Business schools must re-evaluate how they approach the learning process. Traditional business models and analytical thinking must be combined with the skills to generate ideas, validate market opportunities and develop a go-to-market strategy and execution. The learning process must shift from an individualised focus to that of collaboration. And this collaboration must move beyond the walls of the classroom. Students’ experience and value will be enhanced by the ability to work with a robust network of external advisers, coaches and the business community. These outside sources serve as fertile ground for the student to tap and evaluate ideas from companies, gain exposure to commercialisation opportunities at leading research institutes and generate ideas.
Gone are the days when individuals could single-handedly drive their businesses to success over the long term. Bill Gates could not have had the success that Microsoft has enjoyed without the likes of Steve Ballmer, a business-savvy entrepreneur who joined the team in its infancy to move the company through initial phases. The examples are endless, compelling and require business school backing and support to accelerate this growth in the innovation ecosystem.

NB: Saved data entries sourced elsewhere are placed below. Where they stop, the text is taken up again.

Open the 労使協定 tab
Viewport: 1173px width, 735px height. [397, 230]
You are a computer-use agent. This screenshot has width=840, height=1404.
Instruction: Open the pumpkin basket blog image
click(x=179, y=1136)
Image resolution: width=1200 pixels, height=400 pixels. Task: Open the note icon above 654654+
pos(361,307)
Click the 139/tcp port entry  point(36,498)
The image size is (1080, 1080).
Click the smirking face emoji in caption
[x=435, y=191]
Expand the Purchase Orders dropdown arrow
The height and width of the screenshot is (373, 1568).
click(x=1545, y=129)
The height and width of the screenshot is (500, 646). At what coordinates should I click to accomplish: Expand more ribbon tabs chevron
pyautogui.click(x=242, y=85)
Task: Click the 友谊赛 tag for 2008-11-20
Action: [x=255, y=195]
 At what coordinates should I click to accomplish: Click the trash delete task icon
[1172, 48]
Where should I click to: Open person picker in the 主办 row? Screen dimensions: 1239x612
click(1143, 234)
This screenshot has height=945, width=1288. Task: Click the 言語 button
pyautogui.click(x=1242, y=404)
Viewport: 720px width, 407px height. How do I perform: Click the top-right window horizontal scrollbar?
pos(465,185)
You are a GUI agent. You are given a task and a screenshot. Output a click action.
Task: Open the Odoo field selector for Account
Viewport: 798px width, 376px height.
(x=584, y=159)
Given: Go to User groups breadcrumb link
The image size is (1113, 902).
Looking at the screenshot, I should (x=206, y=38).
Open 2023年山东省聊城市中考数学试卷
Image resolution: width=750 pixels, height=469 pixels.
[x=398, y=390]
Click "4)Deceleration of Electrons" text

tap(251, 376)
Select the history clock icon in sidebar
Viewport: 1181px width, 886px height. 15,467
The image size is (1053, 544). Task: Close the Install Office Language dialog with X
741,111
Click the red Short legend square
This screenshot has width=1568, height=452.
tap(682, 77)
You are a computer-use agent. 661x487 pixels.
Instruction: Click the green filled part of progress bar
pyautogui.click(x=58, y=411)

A recent entrepreneur and alum remarked that the best thing about his MBA experience was the collaboration of classmates and the support he received from alumni, faculty and other entrepreneurs (successful and unsuccessful) coming together to help him move his venture to the next level. The time and resources made available to work an idea in a structured, relatively risk-free environment is priceless.
MBA programmes have a responsibility to create the next cadre of leaders who will generate ideas, launch companies, create jobs and enhance economic prosperity. And the trends indicate some progress. A 2011 survey by CarringtonCrisp of more than 450 prospective MBAs across the globe found that entrepreneurship is now among the top five most sought-after areas of course content. But there is more to be done.
New ideas are all around and the real business challenge lies in deciding which innovative ideas can be translated into viable, valuable market opportunities. Students must be armed with the skill set to generate and evaluate a business idea and determine if it is viable. Is it worth taking to market? Is it fundable? Is this idea big enough to drive a company?
The next generation MBA programme must centre on the skills and knowledge needed to empower the student to become an innovative, opportunity-driven, entrepreneurial leader for emerging and established companies. It must focus on teaching the student how to identify scalable ideas that fill a market need and add economic value.
The author is dean of the Rady School of Management, University of California, San Diego.